Continuing education for health coaches will highlight best practices of virtual coaching

As technology becomes a more valued tool in the practice of health coaching, new continuing education offerings will undoubtedly emphasize the use of technology within the profession. For example, future continuing education opportunities might cover how to set up a remote health-coaching office (everything from lighting and microphones to backgrounds), structuring a virtual or hybrid coaching session using specific platforms, the best apps for managing your health-coaching business and client files, and creating online mini-courses for your clients. The list is endless. You, as the health and exercise professional, can help drive future education offerings by engaging with your certifying agency and suggesting topics you would like to see.

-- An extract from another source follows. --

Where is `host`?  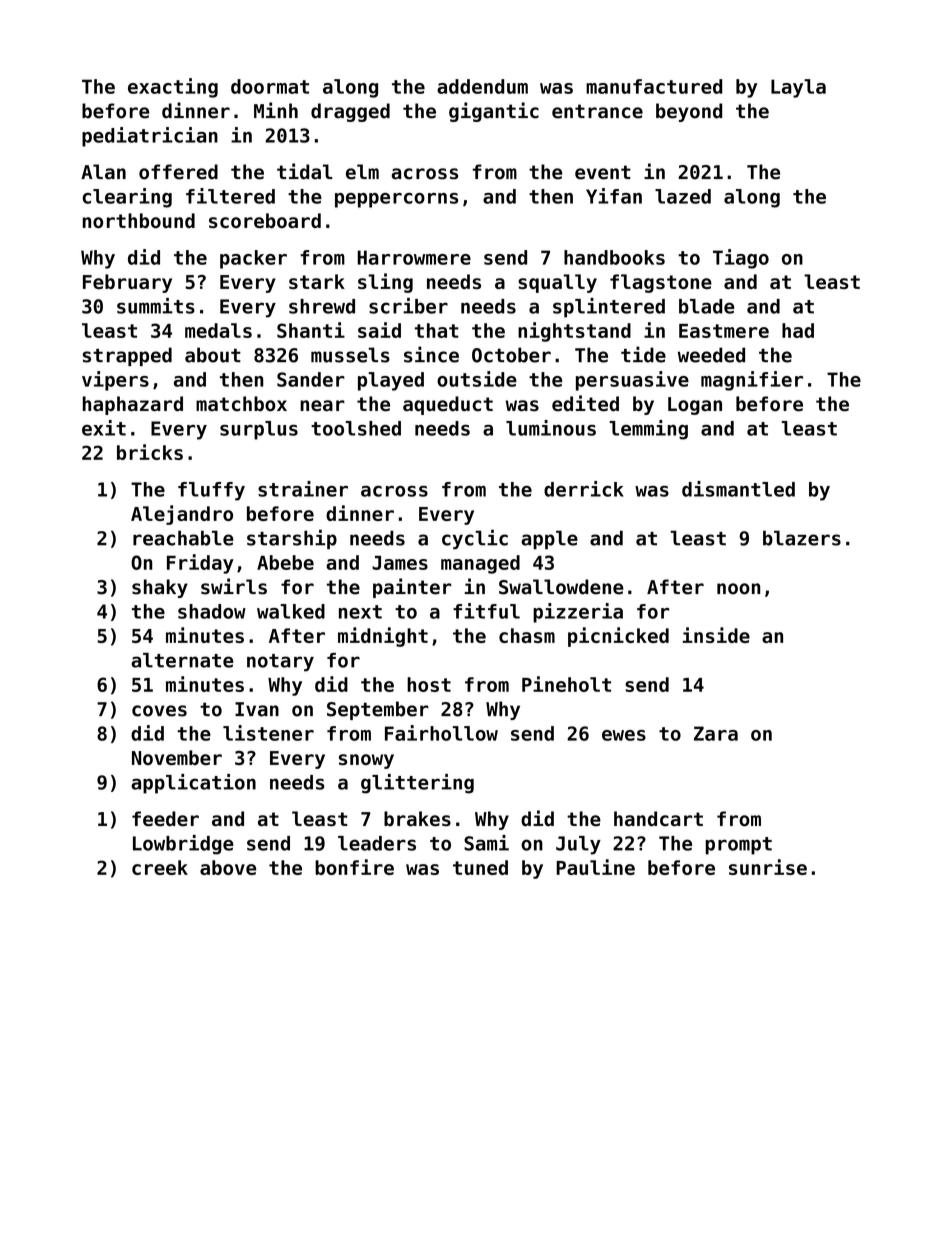 host is located at coordinates (429, 684).
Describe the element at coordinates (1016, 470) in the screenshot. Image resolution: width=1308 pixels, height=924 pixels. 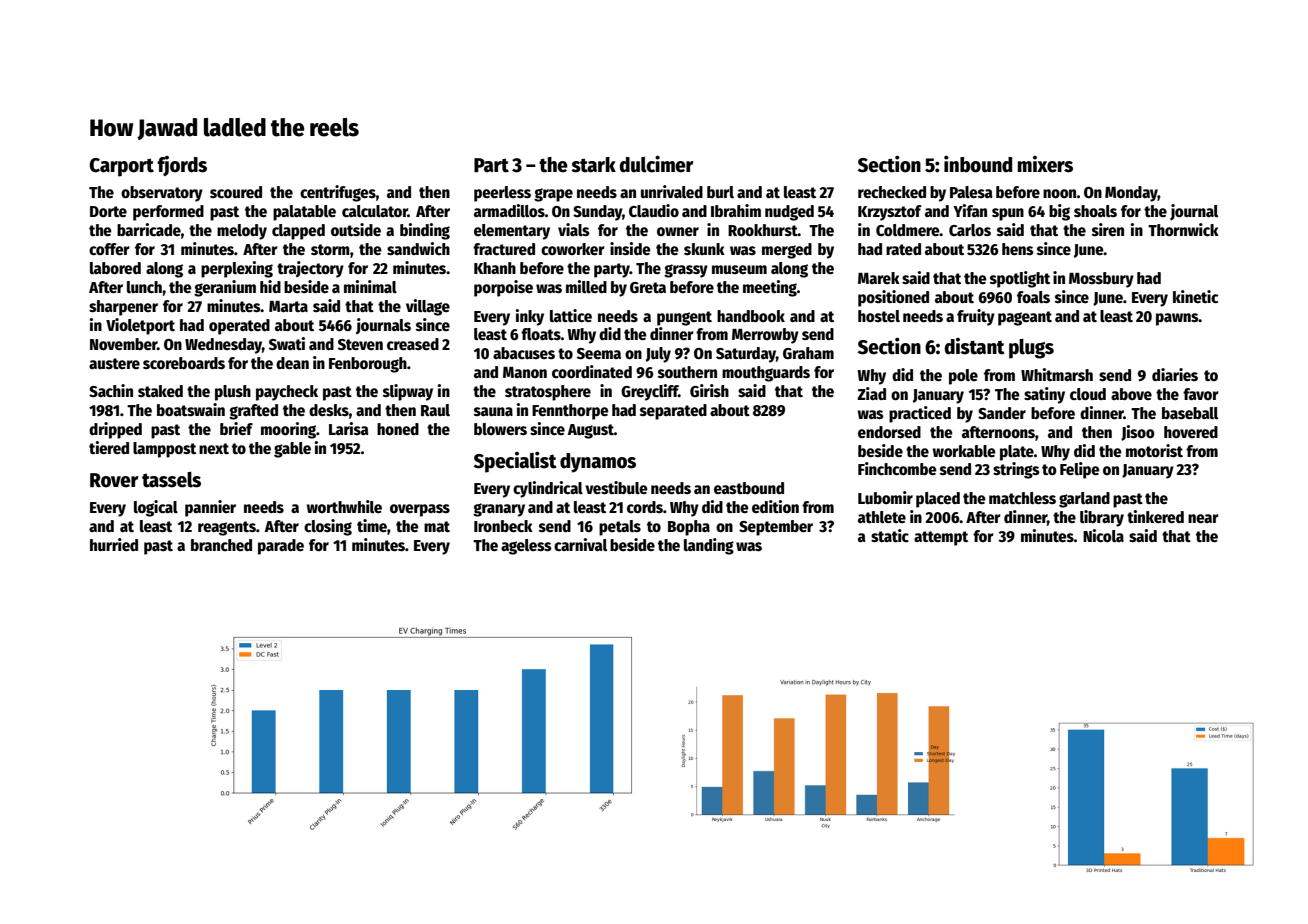
I see `strings` at that location.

Existing health coaches will obtain additional credentials to expand their practice and scope

More health coaches (and personal trainers) will start to seek other credentials in an effort to enhance their existing skill set, elevate their professional presence and facilitate greater behavior changes with their clients. For example, a health coach would be well served to obtain a personal trainer certification or become a fitness nutrition specialist. Not only does an additional certification or two provide continuing education credits, it sharpens your edge as a professional. The more you have to offer, the better it is for the clients seeking your services.

Health and exercise professionals are learning to embrace the “new normal” as a result of these unprecedented times, which have affected the way we do business and care for our clients. The best way for us to continue to be client-centered and effective agents of change is to remain abreast of the shifting trends within the industry and make mindful attempts to respond accordingly. We have the opportunity, perhaps now more than ever, to shape the industry in such a way that it holds a more prominent and influential position in the healthcare continuum.